> Assignment: Everything from the line containing "you entered the" through the end of the entries below must be set down exactly, and nothing else.

--- START ---

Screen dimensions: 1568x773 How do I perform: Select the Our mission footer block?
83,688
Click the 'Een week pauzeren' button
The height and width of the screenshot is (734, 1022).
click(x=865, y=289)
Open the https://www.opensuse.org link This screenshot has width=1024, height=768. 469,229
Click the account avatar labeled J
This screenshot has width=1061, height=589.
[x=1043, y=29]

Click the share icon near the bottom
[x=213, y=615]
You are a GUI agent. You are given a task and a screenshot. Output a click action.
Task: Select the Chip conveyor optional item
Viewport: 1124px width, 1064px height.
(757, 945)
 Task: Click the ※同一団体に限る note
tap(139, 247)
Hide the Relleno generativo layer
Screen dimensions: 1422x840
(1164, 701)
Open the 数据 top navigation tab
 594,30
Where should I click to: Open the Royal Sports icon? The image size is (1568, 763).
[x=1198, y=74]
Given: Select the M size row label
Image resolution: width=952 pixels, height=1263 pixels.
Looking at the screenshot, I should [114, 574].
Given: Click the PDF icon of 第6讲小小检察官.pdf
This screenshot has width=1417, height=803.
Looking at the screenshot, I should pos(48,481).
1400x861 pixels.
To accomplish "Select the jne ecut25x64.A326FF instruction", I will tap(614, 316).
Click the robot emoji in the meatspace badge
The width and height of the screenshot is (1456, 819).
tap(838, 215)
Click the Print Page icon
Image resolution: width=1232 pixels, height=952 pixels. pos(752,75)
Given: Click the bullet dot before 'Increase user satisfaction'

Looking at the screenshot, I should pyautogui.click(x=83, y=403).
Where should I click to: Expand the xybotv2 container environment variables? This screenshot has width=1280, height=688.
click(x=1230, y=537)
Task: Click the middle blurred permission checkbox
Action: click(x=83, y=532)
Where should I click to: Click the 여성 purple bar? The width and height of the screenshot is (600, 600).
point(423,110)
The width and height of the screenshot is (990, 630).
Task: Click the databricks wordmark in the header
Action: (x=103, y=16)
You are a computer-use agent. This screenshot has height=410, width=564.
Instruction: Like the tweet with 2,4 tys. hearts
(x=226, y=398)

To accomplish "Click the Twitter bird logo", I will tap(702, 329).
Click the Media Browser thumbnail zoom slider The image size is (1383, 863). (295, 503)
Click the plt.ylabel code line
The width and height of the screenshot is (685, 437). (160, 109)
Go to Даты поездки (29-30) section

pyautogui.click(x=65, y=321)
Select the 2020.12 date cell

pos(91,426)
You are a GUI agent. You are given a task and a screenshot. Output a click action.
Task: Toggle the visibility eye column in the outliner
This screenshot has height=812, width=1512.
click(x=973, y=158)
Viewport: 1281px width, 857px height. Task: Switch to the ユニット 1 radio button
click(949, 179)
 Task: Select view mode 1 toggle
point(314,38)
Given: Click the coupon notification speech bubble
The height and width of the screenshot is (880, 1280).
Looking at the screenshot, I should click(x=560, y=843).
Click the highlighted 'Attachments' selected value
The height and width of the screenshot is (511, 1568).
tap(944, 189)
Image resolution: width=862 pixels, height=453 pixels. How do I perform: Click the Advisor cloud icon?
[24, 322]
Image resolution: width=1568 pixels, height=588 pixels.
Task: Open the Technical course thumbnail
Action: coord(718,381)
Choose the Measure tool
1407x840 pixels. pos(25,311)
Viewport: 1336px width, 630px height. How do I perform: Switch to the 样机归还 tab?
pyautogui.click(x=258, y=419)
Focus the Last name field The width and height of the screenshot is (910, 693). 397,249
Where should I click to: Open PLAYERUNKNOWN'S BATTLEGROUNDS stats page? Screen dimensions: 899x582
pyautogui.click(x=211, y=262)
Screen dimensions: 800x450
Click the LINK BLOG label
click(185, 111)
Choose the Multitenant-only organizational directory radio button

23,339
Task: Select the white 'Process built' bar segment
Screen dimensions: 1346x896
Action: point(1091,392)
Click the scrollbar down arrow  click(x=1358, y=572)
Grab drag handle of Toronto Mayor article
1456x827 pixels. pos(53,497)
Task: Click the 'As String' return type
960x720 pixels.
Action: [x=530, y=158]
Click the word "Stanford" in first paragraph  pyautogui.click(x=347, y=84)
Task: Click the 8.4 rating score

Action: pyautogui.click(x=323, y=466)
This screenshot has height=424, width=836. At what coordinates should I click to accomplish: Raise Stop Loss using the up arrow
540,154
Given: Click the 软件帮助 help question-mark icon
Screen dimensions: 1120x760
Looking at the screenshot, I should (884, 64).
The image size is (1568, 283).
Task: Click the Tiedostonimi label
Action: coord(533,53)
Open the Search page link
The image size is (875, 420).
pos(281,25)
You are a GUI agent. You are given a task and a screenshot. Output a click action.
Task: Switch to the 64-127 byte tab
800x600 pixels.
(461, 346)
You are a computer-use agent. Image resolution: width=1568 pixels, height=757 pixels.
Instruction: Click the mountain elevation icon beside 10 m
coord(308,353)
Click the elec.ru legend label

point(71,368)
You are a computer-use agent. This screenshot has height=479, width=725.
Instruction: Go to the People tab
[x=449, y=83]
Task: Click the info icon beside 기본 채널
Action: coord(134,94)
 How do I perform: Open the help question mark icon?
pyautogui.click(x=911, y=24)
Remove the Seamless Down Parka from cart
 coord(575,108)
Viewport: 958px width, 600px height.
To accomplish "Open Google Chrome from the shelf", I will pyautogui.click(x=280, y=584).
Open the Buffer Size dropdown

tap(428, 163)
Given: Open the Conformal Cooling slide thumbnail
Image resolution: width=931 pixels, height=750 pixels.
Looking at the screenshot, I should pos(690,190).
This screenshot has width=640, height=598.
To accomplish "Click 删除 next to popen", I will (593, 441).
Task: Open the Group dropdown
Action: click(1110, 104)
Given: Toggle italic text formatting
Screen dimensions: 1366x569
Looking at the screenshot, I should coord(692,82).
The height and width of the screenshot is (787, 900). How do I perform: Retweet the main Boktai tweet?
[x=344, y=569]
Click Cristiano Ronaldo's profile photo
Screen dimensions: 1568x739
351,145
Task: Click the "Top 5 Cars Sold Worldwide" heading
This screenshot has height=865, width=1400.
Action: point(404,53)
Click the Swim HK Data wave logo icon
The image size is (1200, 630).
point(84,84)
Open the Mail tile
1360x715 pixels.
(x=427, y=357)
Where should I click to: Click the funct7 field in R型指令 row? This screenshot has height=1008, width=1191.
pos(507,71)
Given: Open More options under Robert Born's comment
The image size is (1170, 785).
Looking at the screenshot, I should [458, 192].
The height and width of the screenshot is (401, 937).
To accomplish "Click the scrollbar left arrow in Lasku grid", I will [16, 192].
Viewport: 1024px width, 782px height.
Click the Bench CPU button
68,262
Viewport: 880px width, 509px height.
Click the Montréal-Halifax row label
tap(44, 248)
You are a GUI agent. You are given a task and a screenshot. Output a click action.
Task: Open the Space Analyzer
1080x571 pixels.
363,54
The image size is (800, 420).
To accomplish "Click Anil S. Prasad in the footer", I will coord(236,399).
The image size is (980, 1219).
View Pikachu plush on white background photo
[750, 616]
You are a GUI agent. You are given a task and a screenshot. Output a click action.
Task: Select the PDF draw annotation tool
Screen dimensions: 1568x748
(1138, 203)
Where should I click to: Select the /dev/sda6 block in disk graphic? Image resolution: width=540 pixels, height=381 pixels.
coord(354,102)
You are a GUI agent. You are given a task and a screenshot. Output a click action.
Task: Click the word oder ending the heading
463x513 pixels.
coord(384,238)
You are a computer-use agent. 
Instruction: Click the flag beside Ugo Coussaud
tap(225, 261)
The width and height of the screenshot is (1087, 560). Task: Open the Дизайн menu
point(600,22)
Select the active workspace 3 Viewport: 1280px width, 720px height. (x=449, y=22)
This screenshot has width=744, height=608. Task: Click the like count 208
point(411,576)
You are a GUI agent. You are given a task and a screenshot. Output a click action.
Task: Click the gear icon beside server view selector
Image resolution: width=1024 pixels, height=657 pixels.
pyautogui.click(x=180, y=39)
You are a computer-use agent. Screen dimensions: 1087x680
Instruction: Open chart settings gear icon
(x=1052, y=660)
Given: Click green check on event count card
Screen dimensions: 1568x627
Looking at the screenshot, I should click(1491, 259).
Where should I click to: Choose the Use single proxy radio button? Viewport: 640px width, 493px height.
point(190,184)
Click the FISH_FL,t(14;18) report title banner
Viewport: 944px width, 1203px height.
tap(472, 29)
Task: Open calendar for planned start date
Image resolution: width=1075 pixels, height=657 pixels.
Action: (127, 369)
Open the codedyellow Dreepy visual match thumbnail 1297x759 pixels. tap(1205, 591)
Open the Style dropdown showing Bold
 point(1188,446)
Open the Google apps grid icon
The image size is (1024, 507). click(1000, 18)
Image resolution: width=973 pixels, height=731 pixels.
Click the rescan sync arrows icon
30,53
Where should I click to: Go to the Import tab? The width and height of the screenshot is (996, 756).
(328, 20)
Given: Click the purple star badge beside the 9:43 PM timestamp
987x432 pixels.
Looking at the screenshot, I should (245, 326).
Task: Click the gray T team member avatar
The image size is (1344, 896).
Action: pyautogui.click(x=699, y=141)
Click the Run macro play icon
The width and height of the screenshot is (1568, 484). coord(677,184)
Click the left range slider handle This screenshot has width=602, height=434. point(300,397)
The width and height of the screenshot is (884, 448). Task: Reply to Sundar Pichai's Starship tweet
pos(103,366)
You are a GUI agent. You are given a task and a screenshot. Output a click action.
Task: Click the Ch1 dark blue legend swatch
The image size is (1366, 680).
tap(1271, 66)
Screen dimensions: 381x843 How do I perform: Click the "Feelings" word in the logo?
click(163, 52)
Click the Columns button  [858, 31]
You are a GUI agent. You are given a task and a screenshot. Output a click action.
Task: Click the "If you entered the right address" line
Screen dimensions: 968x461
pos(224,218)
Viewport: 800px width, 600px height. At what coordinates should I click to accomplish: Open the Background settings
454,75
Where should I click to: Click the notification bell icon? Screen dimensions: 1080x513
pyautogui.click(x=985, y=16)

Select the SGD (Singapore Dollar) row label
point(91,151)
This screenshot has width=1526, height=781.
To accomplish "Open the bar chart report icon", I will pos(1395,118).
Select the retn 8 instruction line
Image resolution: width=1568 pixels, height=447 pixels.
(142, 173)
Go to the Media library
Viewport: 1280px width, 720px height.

--- END ---

> Output of the exercise:
Task: Click the "If you entered the right address" line
Screen dimensions: 968x461
pos(224,218)
Viewport: 800px width, 600px height. At what coordinates should I click to accomplish: Open the Background settings
454,75
Where should I click to: Click the notification bell icon? Screen dimensions: 1080x513
pyautogui.click(x=985, y=16)

Select the SGD (Singapore Dollar) row label
point(91,151)
This screenshot has width=1526, height=781.
To accomplish "Open the bar chart report icon", I will pos(1395,118).
Select the retn 8 instruction line
Image resolution: width=1568 pixels, height=447 pixels.
(142, 173)
Go to the Media library
Viewport: 1280px width, 720px height.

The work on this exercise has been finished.